OAU denies banning skimpy dresses, tattoos, dreadlocks for students
The university said the authors of the trending circular were deliberately mischievous and disruptive.
The management of Obafemi Awolowo University (OAU), Ile-Ife in Osun State, has denied a report that it reviewed the dress code for students on campus and placed a ban on certain hairstyles like dreadlocks, as well as tattoos.
In a circular that went viral on social media on Monday, August 28, 2023, OAU reportedly asked students to desist from wearing anything covering their faces and also banned opposite-sex students from sitting on each other’s lap.
The school management was quoted as saying sexually provocative dresses would no longer be allowed on the campus.
The circular also noted the university’s ban on sagging of trousers or knickers for males and females, hair braiding for males, nose, mouth, eye or extra rings, crop/jump tops, unconventional wearing of caps, tattoo/indelible markings for males, multicoloured braid for females, haircuts with inscriptions, T-shirts with obscene inscriptions depicting immorality, hooliganism, among others.
It allegedly vowed that heavy make-up, rumpled and dirty clothes, and hair braiding or weaving by male students would no longer be tolerated on the campus.
According to the circular, violators of the dress codes would be rusticated from the school for one semester while in addition, any student found with coloured hairstyles, hair braiding for males, or spangled hairstyles for males would be rusticated for two semesters.
The university has now distanced itself from the circular, noting that the dress code will not be implemented.
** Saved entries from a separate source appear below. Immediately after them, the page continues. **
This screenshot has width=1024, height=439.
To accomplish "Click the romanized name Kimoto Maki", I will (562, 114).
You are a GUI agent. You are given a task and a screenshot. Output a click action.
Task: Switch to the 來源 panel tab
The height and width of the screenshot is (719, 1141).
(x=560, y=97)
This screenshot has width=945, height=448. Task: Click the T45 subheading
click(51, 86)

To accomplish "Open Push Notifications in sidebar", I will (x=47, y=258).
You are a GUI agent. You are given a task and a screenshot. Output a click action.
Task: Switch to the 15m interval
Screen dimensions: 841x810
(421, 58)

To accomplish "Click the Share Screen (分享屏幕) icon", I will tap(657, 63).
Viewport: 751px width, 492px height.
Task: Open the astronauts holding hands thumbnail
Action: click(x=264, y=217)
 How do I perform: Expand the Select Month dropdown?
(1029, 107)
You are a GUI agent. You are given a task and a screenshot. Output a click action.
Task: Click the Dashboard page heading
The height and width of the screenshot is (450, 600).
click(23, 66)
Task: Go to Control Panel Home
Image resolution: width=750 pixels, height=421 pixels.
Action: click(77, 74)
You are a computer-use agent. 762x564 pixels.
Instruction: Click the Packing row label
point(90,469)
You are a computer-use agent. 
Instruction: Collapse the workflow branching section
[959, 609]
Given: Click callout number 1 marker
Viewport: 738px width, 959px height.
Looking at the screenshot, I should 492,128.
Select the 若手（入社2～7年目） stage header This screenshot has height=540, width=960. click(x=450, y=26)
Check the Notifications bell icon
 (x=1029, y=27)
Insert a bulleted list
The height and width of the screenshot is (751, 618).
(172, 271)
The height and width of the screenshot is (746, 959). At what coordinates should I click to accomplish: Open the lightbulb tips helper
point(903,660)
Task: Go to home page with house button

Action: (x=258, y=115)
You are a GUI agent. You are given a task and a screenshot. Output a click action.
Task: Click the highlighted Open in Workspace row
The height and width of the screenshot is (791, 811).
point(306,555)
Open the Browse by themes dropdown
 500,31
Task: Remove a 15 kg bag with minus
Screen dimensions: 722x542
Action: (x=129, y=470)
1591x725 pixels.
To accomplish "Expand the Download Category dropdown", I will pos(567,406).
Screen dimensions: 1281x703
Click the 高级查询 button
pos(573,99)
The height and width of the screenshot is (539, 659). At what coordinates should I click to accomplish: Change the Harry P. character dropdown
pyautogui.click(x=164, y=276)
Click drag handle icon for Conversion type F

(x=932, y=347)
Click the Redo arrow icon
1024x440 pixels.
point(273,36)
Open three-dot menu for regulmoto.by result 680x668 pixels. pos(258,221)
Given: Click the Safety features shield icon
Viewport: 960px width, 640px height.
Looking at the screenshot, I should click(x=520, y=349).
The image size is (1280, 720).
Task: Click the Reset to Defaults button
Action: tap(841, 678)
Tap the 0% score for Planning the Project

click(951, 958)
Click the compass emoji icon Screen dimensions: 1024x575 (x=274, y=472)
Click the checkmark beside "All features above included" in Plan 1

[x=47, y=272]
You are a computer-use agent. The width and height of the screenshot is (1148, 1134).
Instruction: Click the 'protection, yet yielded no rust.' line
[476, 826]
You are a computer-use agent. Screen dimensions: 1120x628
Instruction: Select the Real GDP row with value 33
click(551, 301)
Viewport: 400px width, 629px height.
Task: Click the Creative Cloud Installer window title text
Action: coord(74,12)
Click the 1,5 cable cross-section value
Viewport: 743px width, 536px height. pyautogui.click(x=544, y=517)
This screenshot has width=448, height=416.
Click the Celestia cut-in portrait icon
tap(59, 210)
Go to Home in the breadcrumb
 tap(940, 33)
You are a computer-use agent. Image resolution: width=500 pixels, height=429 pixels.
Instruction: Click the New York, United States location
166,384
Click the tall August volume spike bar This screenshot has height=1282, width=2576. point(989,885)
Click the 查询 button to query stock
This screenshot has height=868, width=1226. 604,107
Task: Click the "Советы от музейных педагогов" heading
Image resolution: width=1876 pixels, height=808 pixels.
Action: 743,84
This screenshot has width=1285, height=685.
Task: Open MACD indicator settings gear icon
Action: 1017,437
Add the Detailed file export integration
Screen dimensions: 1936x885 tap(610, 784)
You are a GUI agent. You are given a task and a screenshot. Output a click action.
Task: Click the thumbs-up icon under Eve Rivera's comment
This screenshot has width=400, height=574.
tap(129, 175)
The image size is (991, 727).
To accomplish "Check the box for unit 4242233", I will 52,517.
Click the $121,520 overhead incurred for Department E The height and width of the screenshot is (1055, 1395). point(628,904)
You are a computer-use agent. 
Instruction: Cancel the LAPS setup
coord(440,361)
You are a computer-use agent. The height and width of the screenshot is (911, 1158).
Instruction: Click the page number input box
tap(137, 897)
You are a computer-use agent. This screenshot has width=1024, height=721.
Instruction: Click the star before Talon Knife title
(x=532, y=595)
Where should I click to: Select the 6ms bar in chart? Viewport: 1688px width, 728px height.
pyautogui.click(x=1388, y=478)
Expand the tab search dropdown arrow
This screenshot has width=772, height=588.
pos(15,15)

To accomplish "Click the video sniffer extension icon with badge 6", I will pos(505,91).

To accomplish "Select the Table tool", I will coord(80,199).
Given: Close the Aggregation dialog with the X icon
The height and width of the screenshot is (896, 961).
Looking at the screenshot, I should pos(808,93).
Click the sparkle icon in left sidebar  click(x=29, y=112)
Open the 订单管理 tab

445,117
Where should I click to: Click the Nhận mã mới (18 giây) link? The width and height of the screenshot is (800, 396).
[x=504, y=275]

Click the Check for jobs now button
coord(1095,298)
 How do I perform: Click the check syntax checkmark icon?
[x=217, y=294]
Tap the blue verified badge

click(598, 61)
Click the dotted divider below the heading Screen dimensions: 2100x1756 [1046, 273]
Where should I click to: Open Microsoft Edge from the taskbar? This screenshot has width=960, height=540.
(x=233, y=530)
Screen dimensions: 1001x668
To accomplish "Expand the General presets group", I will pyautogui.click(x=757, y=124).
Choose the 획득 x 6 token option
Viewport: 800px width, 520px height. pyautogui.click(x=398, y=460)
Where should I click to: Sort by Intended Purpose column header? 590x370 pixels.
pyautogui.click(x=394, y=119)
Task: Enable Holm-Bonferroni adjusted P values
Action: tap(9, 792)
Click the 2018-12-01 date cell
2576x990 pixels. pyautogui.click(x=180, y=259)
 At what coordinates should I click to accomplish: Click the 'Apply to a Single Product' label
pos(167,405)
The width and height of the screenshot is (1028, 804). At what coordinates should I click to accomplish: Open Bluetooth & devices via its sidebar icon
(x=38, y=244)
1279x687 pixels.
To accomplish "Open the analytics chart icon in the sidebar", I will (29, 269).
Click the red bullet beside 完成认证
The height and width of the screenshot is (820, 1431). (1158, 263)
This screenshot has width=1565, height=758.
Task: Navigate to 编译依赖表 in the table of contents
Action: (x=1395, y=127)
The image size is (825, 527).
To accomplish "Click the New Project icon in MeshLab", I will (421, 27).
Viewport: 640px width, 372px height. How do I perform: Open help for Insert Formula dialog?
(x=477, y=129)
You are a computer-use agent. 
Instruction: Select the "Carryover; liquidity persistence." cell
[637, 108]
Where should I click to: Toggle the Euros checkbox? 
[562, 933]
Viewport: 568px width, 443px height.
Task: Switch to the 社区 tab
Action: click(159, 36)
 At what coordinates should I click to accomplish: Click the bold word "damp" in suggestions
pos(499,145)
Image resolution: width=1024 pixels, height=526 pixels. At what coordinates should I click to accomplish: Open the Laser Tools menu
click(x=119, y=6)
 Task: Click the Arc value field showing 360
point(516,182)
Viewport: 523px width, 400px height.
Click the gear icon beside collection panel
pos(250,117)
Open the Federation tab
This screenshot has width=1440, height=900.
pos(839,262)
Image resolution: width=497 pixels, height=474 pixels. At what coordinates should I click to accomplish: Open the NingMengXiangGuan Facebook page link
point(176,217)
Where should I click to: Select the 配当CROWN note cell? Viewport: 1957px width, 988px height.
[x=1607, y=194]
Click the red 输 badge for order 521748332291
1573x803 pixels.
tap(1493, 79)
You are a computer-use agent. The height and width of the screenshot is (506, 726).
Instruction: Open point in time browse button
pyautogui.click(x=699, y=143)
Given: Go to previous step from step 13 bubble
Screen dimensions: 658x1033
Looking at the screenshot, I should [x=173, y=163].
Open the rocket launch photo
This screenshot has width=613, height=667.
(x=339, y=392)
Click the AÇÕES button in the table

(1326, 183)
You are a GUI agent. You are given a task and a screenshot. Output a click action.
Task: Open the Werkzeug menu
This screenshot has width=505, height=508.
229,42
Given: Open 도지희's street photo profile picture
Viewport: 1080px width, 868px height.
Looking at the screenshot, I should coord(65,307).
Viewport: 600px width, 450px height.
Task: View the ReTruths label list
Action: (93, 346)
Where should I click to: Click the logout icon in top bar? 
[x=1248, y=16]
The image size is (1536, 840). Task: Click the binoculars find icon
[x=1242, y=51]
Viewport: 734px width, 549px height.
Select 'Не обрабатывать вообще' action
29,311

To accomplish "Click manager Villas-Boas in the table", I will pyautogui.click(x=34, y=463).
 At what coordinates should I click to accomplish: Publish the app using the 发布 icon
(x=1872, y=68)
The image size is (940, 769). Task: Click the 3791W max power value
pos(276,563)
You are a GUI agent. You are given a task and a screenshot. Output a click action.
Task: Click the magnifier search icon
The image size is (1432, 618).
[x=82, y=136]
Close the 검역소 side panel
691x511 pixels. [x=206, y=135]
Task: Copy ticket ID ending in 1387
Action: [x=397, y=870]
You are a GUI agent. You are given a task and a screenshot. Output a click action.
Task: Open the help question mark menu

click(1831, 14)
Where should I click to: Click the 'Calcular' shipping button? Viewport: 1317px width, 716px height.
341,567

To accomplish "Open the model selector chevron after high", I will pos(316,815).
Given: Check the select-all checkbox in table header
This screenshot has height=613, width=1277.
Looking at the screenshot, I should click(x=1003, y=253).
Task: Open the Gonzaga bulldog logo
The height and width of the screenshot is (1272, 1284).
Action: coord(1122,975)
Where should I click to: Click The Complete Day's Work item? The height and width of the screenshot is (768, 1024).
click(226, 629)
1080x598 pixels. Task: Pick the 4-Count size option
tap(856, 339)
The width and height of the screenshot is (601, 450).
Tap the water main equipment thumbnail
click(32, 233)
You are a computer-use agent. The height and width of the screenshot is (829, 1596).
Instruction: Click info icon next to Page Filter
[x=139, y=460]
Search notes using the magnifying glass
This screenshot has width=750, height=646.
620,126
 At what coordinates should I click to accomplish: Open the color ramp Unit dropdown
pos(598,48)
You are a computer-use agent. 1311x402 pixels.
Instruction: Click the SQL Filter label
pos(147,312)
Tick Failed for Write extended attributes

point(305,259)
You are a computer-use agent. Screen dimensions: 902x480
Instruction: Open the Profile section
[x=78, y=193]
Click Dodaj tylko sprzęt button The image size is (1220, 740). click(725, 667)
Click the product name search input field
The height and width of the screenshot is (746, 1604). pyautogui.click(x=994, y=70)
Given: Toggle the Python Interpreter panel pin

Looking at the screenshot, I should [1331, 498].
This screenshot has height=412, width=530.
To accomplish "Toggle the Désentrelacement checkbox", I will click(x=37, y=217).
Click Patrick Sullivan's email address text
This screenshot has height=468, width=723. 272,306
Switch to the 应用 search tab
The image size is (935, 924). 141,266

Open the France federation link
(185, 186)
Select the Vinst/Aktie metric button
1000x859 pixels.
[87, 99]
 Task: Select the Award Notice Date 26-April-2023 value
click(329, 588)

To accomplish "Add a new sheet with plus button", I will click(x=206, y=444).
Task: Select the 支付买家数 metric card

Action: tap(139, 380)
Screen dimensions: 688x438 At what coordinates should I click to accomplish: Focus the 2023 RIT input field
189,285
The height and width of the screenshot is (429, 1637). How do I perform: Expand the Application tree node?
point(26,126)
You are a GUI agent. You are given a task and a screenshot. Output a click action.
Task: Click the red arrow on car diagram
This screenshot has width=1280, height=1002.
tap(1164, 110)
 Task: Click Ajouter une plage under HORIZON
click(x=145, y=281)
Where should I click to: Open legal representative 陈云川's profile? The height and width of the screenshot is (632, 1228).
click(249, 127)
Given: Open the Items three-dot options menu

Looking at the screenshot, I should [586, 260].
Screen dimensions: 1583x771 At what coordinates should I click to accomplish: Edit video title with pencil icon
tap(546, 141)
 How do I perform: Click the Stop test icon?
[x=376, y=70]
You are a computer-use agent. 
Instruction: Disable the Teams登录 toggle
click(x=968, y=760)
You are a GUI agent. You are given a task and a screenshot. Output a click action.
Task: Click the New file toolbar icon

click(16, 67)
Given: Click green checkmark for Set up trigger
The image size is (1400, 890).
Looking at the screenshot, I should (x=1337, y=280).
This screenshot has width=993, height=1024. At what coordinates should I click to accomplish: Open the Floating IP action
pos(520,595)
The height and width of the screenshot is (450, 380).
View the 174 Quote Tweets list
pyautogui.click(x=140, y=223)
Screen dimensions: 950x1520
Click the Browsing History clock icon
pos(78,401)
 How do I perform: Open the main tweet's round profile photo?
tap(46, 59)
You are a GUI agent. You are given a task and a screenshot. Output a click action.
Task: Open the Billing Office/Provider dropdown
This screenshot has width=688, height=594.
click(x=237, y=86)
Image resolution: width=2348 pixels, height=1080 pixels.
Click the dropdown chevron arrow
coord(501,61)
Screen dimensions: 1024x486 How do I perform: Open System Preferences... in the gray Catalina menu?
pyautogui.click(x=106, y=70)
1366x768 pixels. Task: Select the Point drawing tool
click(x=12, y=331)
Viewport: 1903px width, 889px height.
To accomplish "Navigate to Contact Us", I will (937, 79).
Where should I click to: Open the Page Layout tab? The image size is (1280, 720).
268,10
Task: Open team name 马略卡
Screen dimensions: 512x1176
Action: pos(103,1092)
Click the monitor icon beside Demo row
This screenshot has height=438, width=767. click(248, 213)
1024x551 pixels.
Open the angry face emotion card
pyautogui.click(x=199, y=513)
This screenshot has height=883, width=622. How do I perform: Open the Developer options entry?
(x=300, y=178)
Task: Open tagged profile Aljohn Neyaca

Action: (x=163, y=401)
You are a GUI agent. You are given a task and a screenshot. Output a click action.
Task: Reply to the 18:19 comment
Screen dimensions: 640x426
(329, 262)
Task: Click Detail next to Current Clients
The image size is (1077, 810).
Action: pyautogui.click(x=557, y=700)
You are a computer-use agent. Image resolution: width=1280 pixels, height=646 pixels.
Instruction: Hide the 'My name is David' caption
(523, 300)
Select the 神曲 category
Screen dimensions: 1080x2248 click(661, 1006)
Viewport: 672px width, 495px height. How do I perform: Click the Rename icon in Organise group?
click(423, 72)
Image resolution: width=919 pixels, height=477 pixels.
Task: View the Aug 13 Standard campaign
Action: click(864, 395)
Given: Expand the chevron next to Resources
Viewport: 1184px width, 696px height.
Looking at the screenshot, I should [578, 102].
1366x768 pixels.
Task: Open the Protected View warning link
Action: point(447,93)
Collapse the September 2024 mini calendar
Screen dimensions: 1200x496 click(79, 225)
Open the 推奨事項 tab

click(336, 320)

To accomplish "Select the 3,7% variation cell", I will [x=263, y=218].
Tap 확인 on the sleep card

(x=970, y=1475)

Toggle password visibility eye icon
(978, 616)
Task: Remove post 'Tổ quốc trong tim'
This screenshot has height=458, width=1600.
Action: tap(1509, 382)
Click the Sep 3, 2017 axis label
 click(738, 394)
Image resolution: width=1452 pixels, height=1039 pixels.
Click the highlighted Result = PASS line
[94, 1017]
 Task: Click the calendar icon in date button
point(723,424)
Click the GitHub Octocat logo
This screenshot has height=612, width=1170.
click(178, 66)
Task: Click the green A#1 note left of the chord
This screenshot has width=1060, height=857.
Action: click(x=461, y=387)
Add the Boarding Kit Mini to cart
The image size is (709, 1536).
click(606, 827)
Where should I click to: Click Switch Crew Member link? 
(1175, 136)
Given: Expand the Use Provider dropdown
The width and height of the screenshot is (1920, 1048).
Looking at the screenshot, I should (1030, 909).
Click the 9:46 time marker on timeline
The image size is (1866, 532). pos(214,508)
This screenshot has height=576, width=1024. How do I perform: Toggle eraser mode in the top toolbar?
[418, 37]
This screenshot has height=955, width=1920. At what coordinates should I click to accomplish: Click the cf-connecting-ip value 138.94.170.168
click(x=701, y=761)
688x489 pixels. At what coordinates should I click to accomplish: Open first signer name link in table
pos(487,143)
In a statement, the school said the document was not officially released by the appropriate authorities.
“Though such a decision was being considered, the management would avoid whatever could portray the university in a bad light and bring it on a collision course with any of its different stakeholders,” the university said.
OAU advised students, parents, guardians and all other members of the public to disregard the information in the circular.